SUPPLIED PASSAGE =>

There have been efforts virtually since the election by the left to try to find ways to take out Donald Trump or charge him with something. A lot of attention has been paid to the ‘Russia conspiracy’ effort which has so far not panned out for them.
But now another effort which has received less attention has also bitten the dust.
A federal judge on Thursday dismissed a pair of lawsuits claiming that President Donald Trump’s failure to divest himself of his real estate empire and other business holdings violated the Constitution’s provision banning receipt of foreign “emoluments” while in public office.
U.S. District Court Judge George Daniels ruled that the two suits were fatally flawed because the plaintiffs failed to show injury directly related to the use of Trump’s properties by foreign officials and governments.
Daniels, who sits in Manhattan and is an appointee of President Bill Clinton, also said the issue was one that Congress should police, not the courts.
“As the only political branch with the power to consent to violations of the Foreign Emoluments Clause, Congress is the appropriate body to determine whether, and to what extent, Defendant’s conduct unlawfully infringes on that power,” the judge wrote. “If Congress
determines that an infringement has occurred, it is up to Congress to decide whether to challenge or acquiesce to Defendant’s conduct. As such, this case presents a non-justiciable political question.”

WHAT THIS EXERCISE ASKS =>
• 1. In the article on the dismissed emoluments lawsuits, which president appointed Judge George Daniels?
• 2. Write the next part of the article on the dismissed emoluments lawsuits, picking up after its final sentence.

DATA FOR REVIEW =>
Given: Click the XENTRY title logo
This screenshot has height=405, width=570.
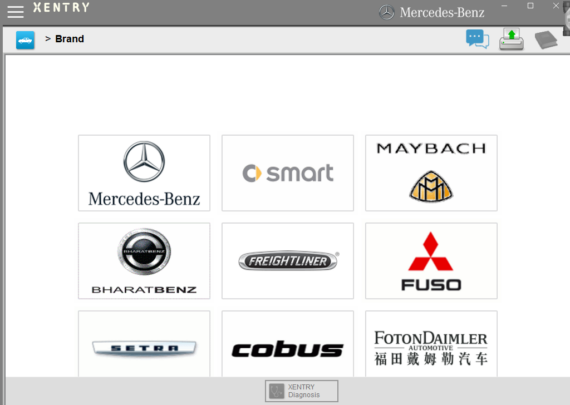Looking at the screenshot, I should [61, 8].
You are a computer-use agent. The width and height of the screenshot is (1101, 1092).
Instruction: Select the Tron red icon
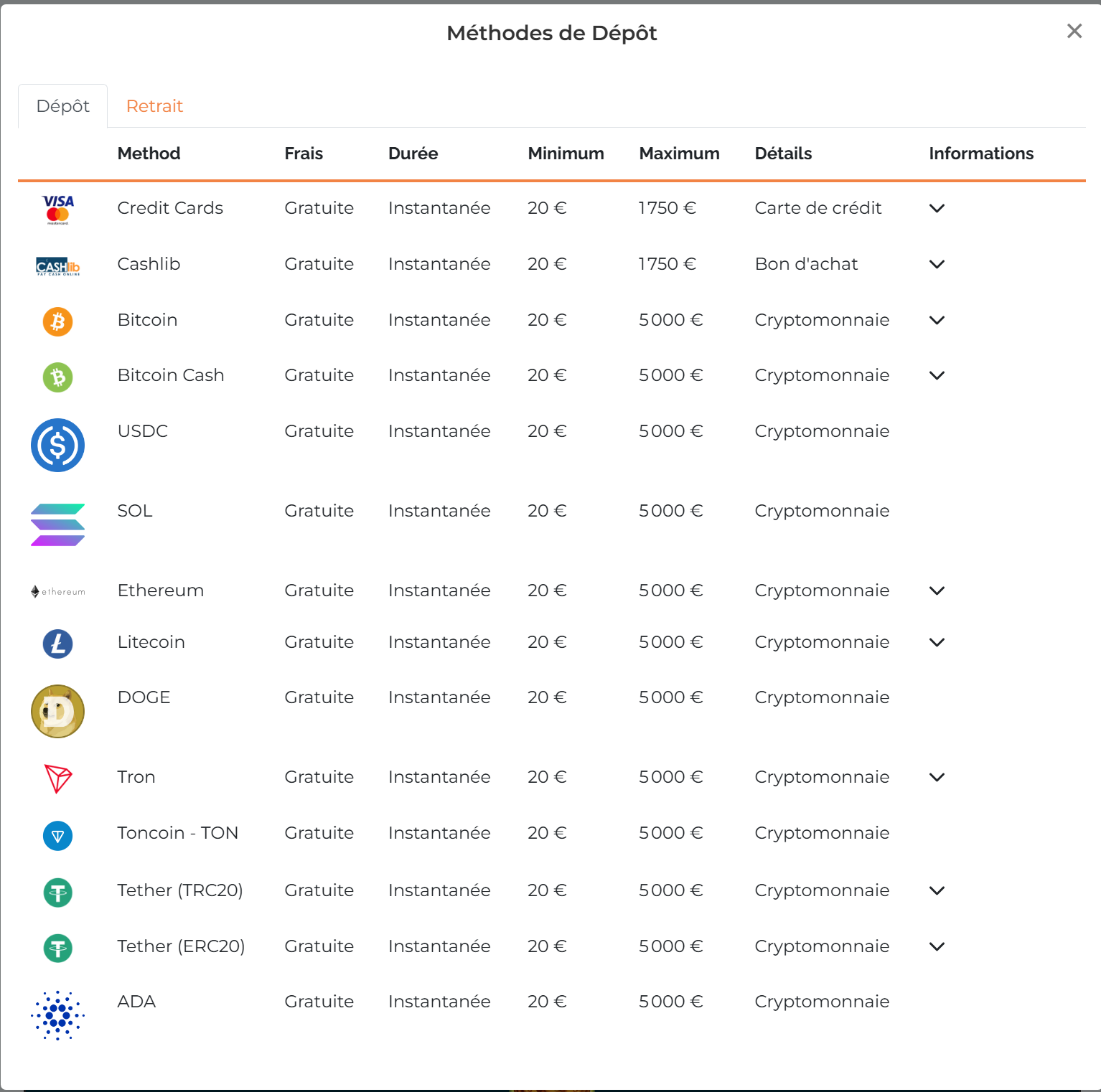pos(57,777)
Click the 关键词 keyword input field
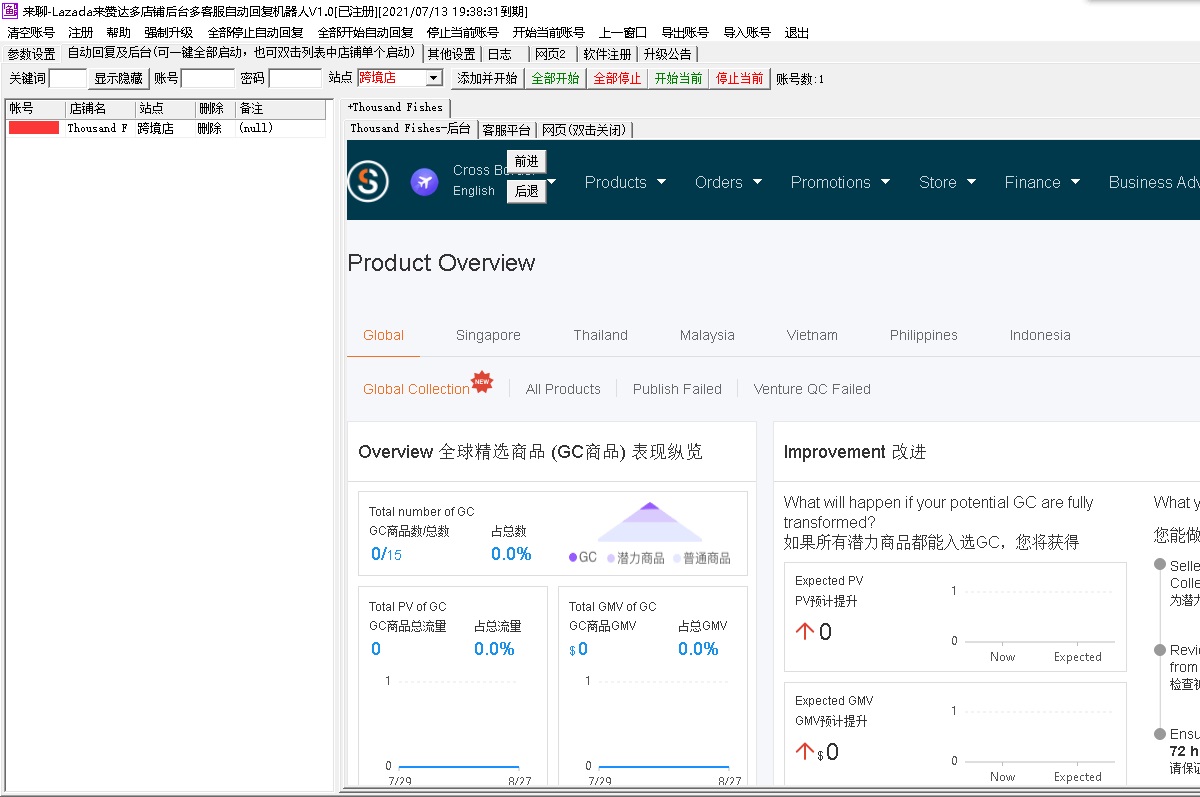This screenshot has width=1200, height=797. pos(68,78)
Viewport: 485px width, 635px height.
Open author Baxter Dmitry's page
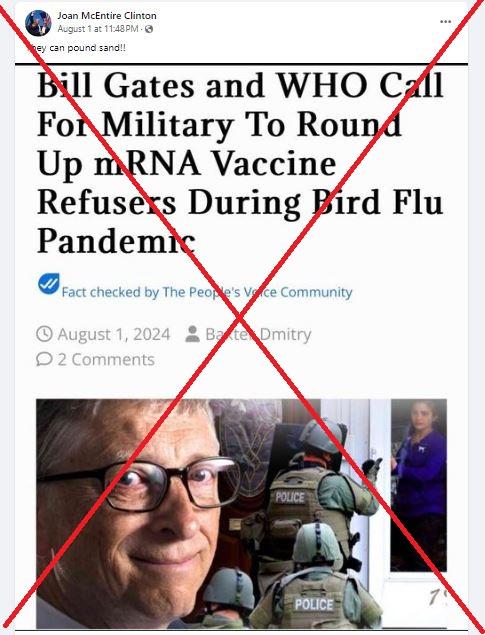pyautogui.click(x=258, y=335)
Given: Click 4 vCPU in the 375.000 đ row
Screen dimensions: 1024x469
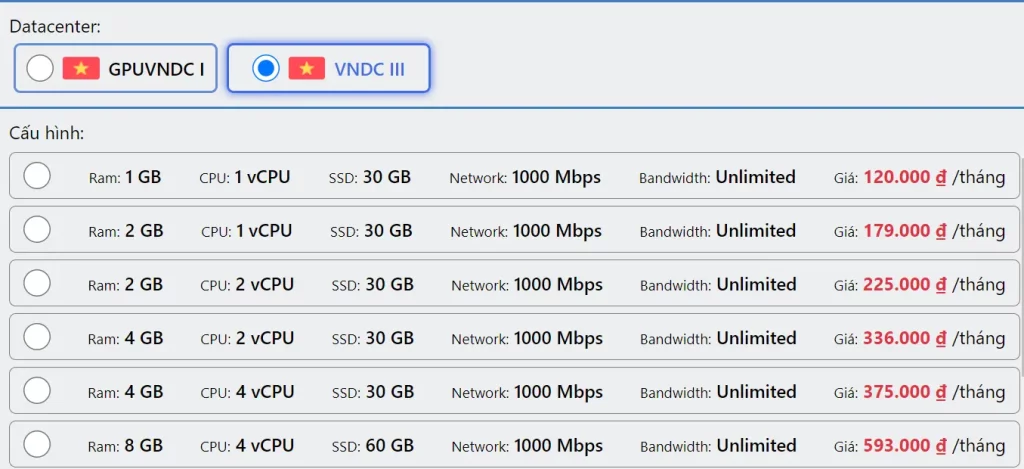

PER-TASK OUTPUTS =>
• 1. President Bill Clinton appointed him.

• 2.
The judge ruled that the plaintiffs in both cases 1) Citizens for Responsibility and Ethics in Washington, or CREW, along with a group of employees and owners of hospitality businesses and 2) attorney William Weinstein didn’t have standing to sue because they couldn’t show any traceable loss.
Daniels concluded that all the plaintiffs lacked standing to sue. He also suggested that if foreign governments were patronizing Trump businesses as a result of his presidency, this wouldn’t amount to a violation of the emoluments clause unless the president encouraged them to do so to receive some benefit from the U.S. government.
“It is wholly speculative whether the Hospitality Plaintiffs’ loss of business is fairly traceable to Defendant’s ‘incentives’ or instead results from government officials’ independent desire to patronize Defendant’s businesses,” the judge wrote. “Even before Defendant took office, he had amassed wealth and fame and was competing against the Hospitality Plaintiffs in the restaurant and hotel business. It is only natural that interest in his properties has generally increased since he became President.”
In other words, Trump isn’t somehow giving them a government benefit for their patronage at his hotels.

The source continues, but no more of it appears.